~/runthismodel
daemon okbuild 5a3c91d00:00:00Z

Can RTX 3070 Ti run OLMoE 1B-7B?

S

Yes — runs locally

~34 tok/sec · Fast — smooth conversation. Responses feel real-time.

Your VRAM
8 GB
Model size
6.9B
Best quant
Q4_K_M
VRAM needed
4.4 GB

The verdict

The RTX 3070 Ti (8 GB VRAM) handles OLMoE 1B-7B comfortably using the Q4_K_M quantization, which fits in 4.4 GB. Expected throughput is around 34 tokens/second, which feels Fast — smooth conversation. Responses feel real-time. in interactive use. Fully open MoE — 7 B total, only 1.3 B active per token. Tiny footprint, surprisingly capable.

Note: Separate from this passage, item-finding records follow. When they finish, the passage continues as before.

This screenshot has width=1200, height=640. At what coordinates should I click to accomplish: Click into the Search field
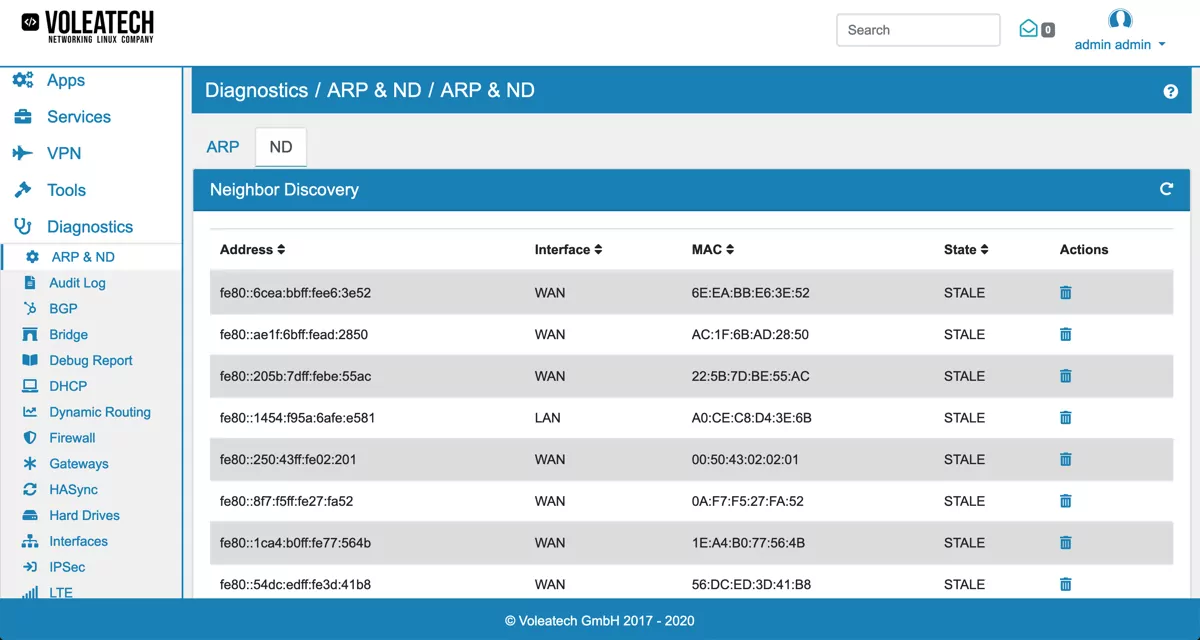pyautogui.click(x=917, y=30)
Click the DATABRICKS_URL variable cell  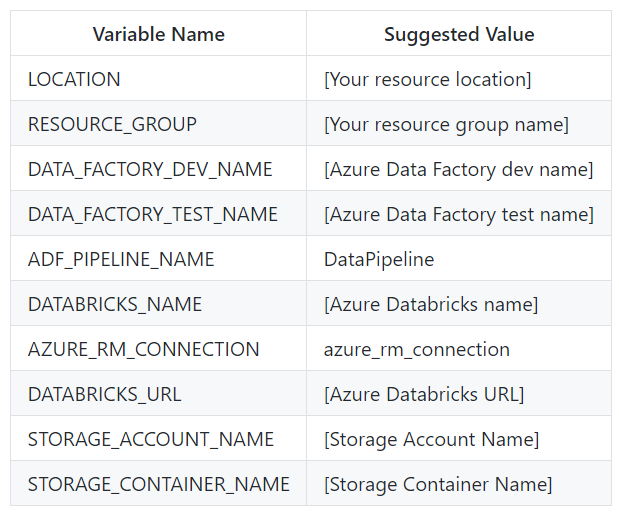pyautogui.click(x=105, y=394)
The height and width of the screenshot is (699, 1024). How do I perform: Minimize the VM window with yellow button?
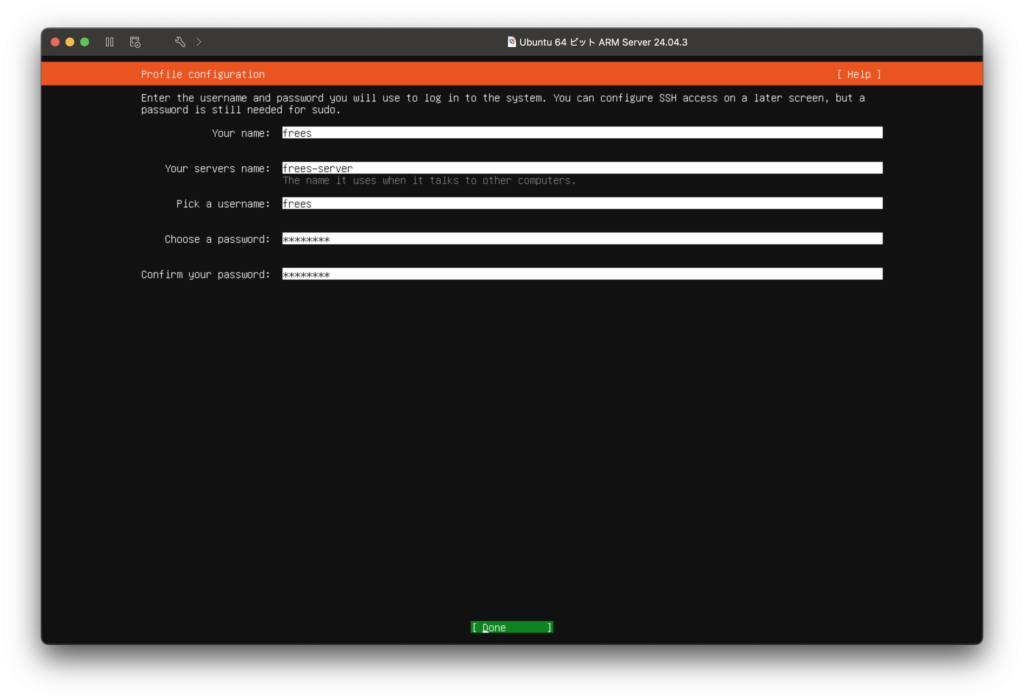pos(70,42)
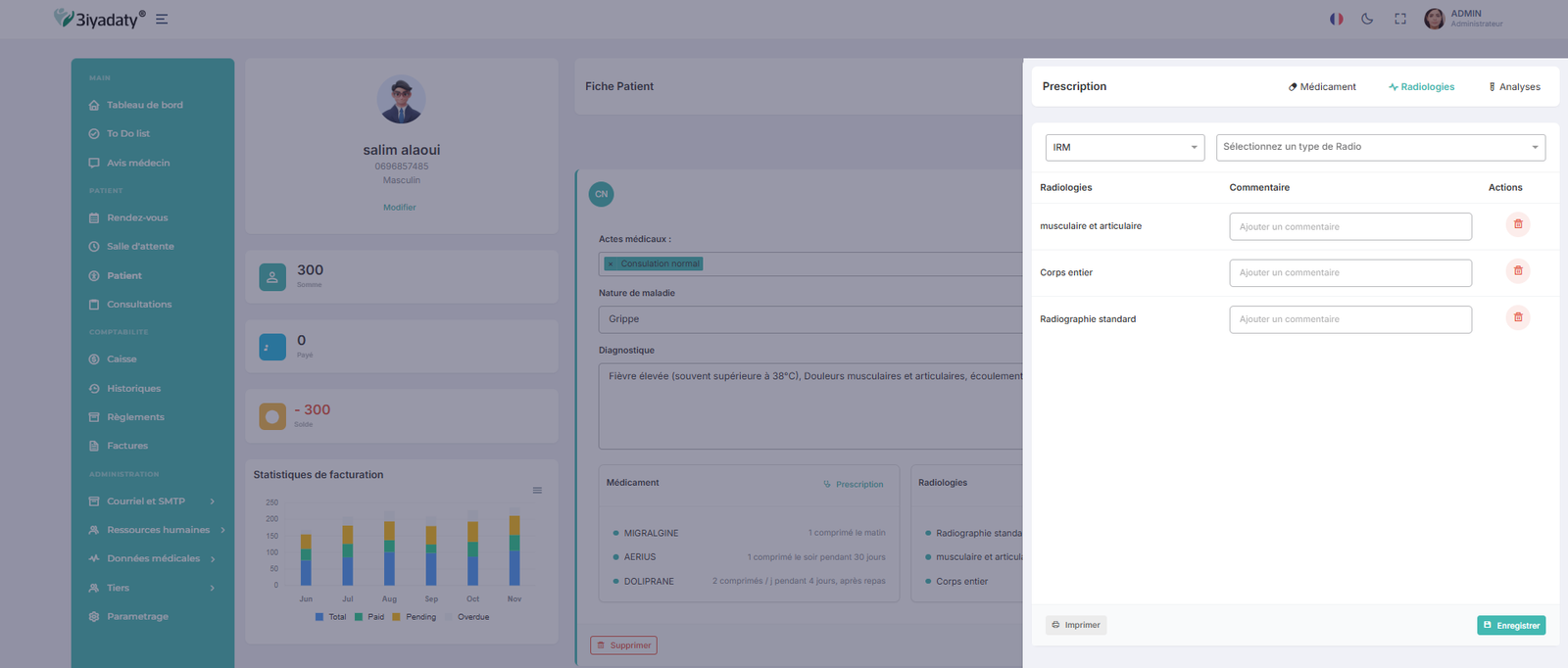Toggle dark mode moon icon
Image resolution: width=1568 pixels, height=668 pixels.
coord(1367,19)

Setup tutorial: OLMoE 1B-7B on RTX 3070 Ti

AI-generated, GPU-specific. Verified commands for your exact hardware.

TL;DR

The OLMoE 1B-7B model runs at Grade S on an NVIDIA GeForce RTX 3070 Ti with the Q4_K_M quantization, achieving ~76 tokens per second.

Prerequisites

Before starting, ensure you have at least 10GB of free disk space, a compatible operating system (Windows or Linux), and the latest NVIDIA drivers (version 525.60.13 or later) with CUDA 11.8 installed.

Expected performance

With the Q4_K_M quantization, you can expect the model to run at approximately 76 tokens per second, using around 4.4GB of VRAM. This leaves about 3.6GB of VRAM for context, allowing for a practical context window of up to 4096 tokens, depending on the complexity of the input.

1. Install runtimeOllama

pip install ollama
ollama init

2. Download the model

Download the Q4_K_M quantized model (3.9GB) from Hugging Face.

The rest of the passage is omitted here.